Johnson, 22, is a Brooklyn native, but when he was a teenager his parents sent him to live with an aunt in a suburb of Chicago. Johnson initially played football at St. Joseph's High School, where he was a 285-pound heavyweight wrestler as a junior. His last wrestling campaign ended with a 21-3 record before he transferred to Montini Catholic High School in Lombard, Ill., to pursue a better football program.
In 2011, Montini won the state title with Johnson anchoring the middle of the defense. His bulky frame still balanced as if he were on the wrestling mat.

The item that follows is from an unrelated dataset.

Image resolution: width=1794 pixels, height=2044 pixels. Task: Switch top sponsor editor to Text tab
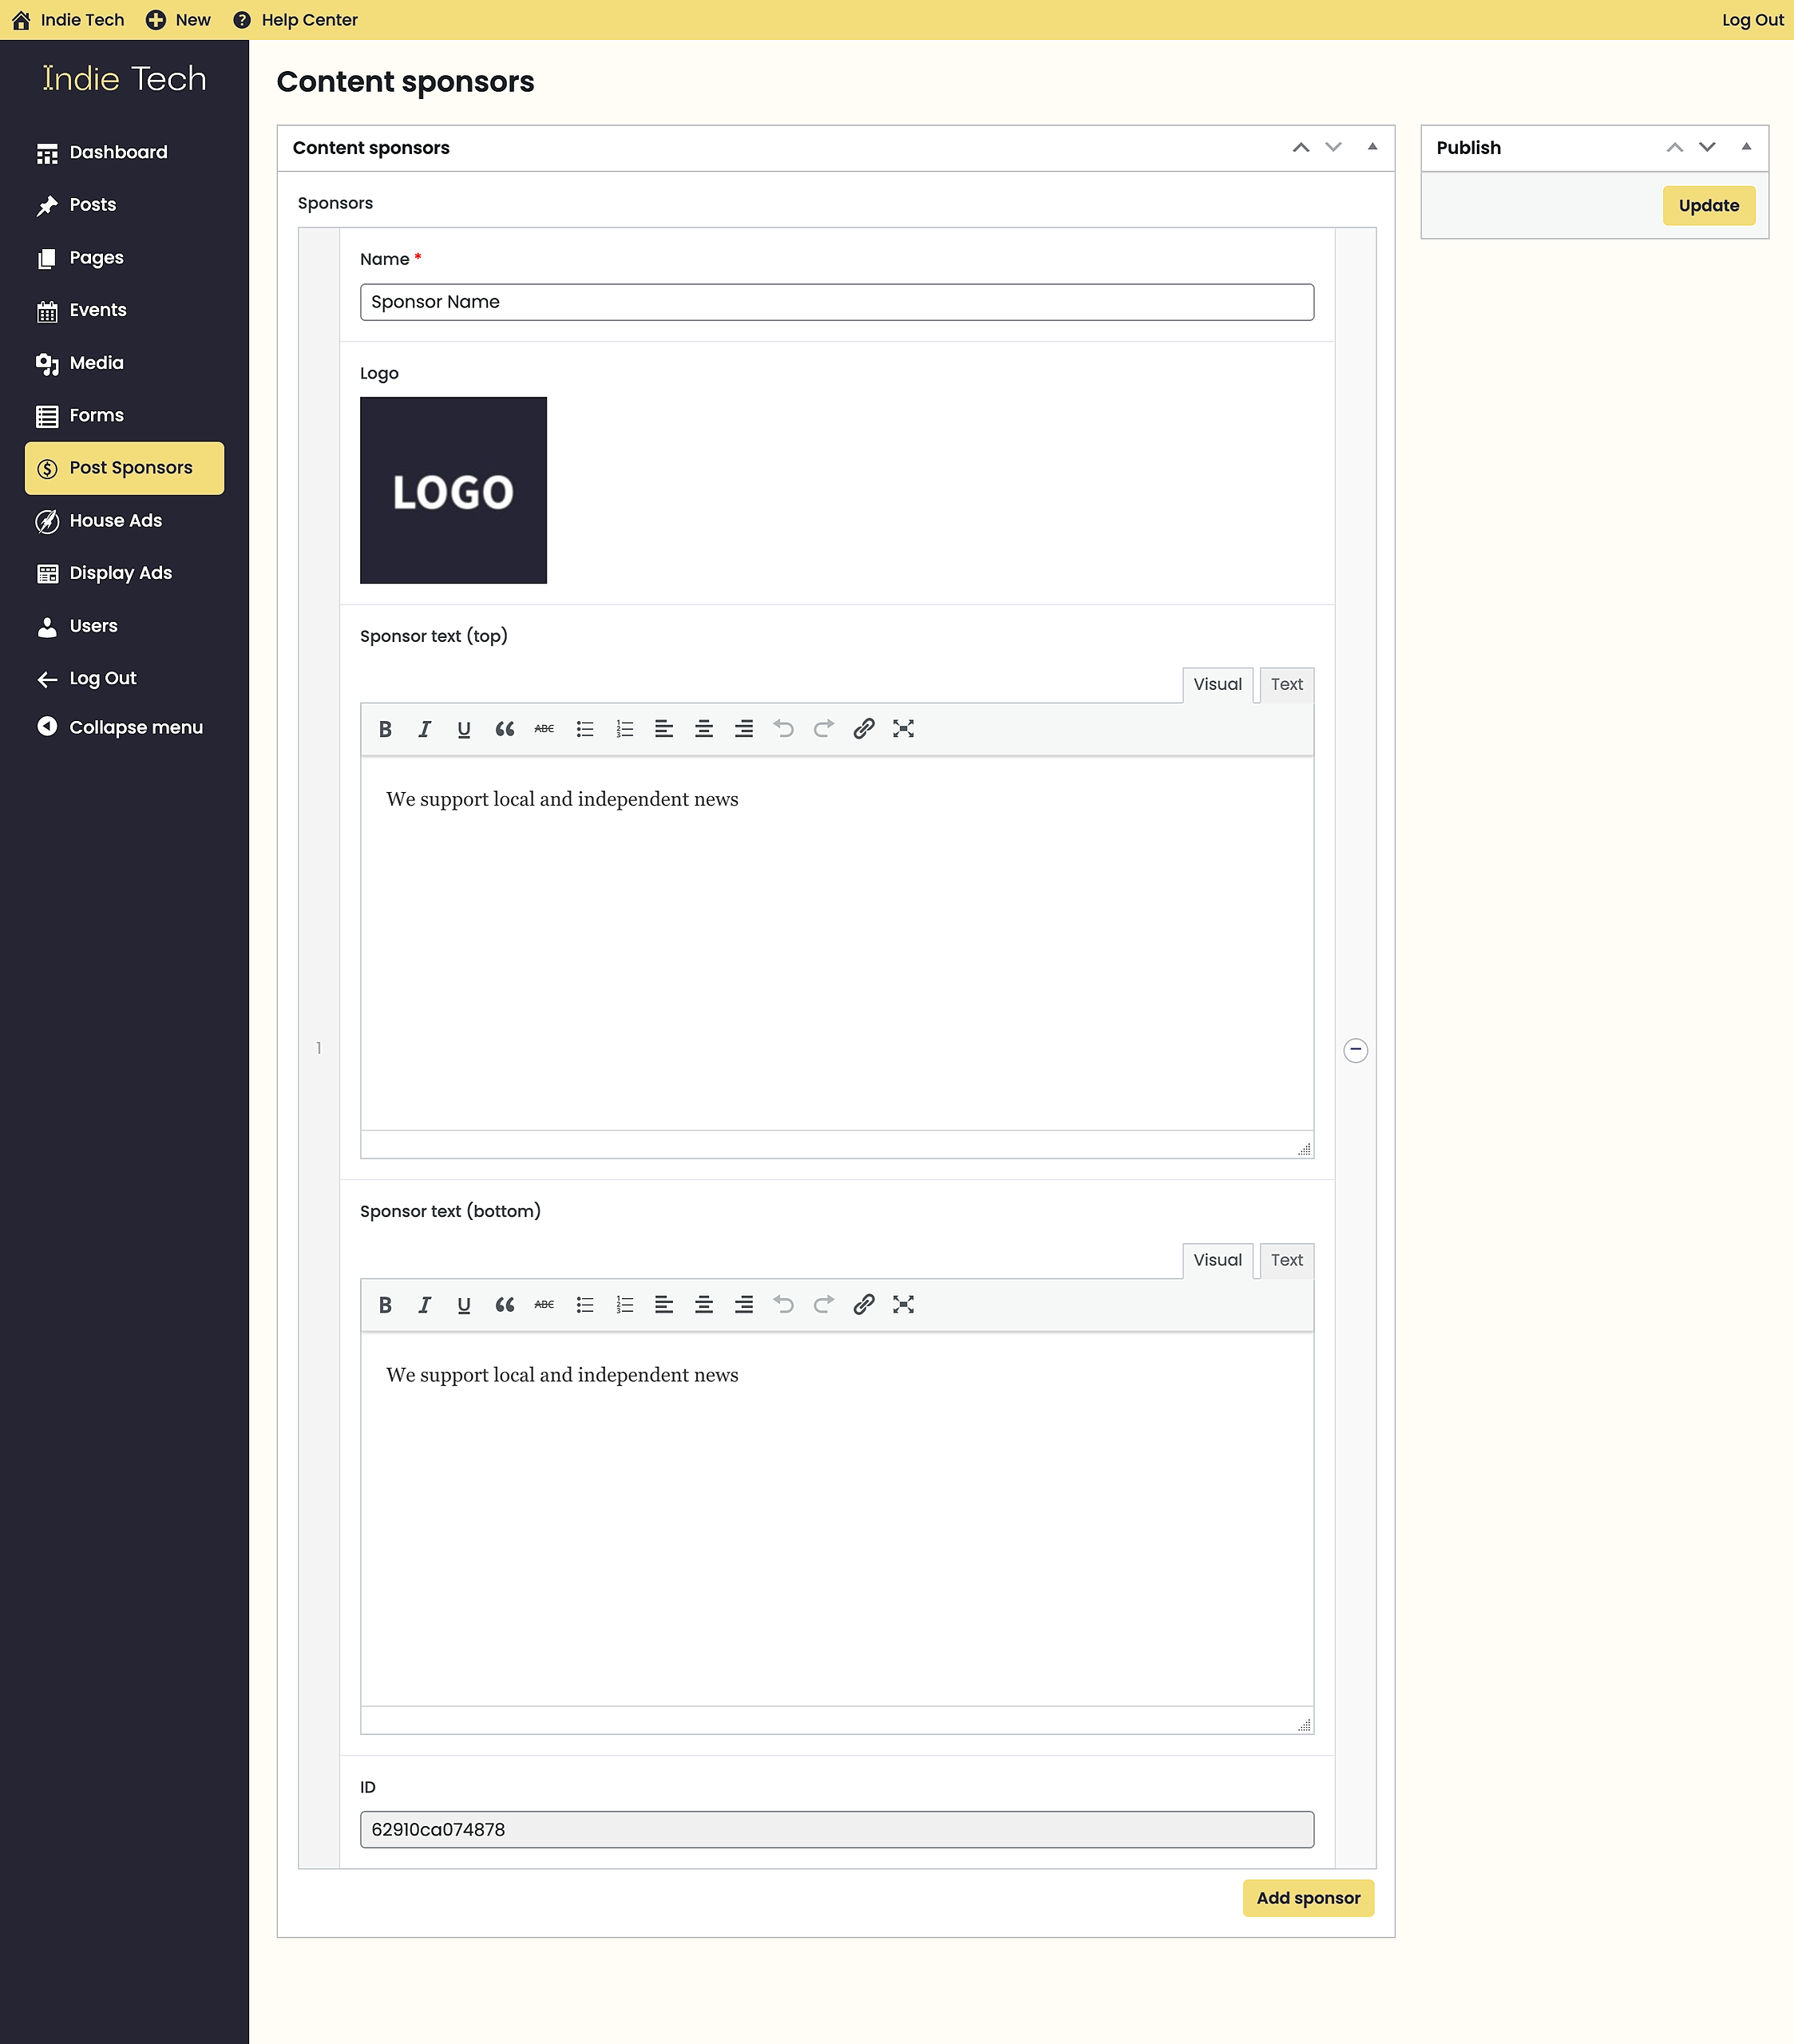point(1286,685)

"What it taught me, really, was where to place your hands as far as whether you should be inside or outside, pad level," Johnson said Saturday. "It really taught me good leverage as far as getting a good bend in the hips. So, I feel like what I did in wrestling, I feel like that correlated a lot with the game of football."
Spielman made seven trades during this draft, but he didn't feel confident Johnson still would be there if he backed away from the second pick Saturday.
"We had a lot of activity [with the 109th pick]," Spielman said. "We felt very strongly those big defensive linemen were going to go early, and we felt what we'd seen at Iowa, his flexibility to play nose tackle and under tackle. … We felt he gives us some flexibility and some pass-rush ability in line."
The Vikings needed to add Johnson if only to add to the roster beyond 2017. Nose tackle Linval Joseph is the only experienced interior defender under contract after this season with Sharrif Floyd, Tom Johnson, Shamar Stephen and Datone Jones all entering contract years.
Zimmer sees Johnson's role as flexible between playing nose behind Joseph and the defensive tackle spot occupied by either Tom Johnson, Jones or Floyd, should he successfully recover from nerve damage suffered during surgery in September.
"He'll probably be a swing guy," Zimmer said of Johnson. "He's more of a power rusher than he is a speed, quick kind of rusher.
''He's very explosive coming out of his hips, very strong at the point of attack."
Johnson, who led the Hawkeyes with 10 tackles for a loss and 7 ½ sacks last season, said he's seen the damage done by the Vikings defensive line. He's eager to be part of the noise.
"I'm overexcited. I can't put it into words," Johnson said. "[The Vikings] have a veteran defensive line. … I'm ready to add to it and show you guys what I can really do."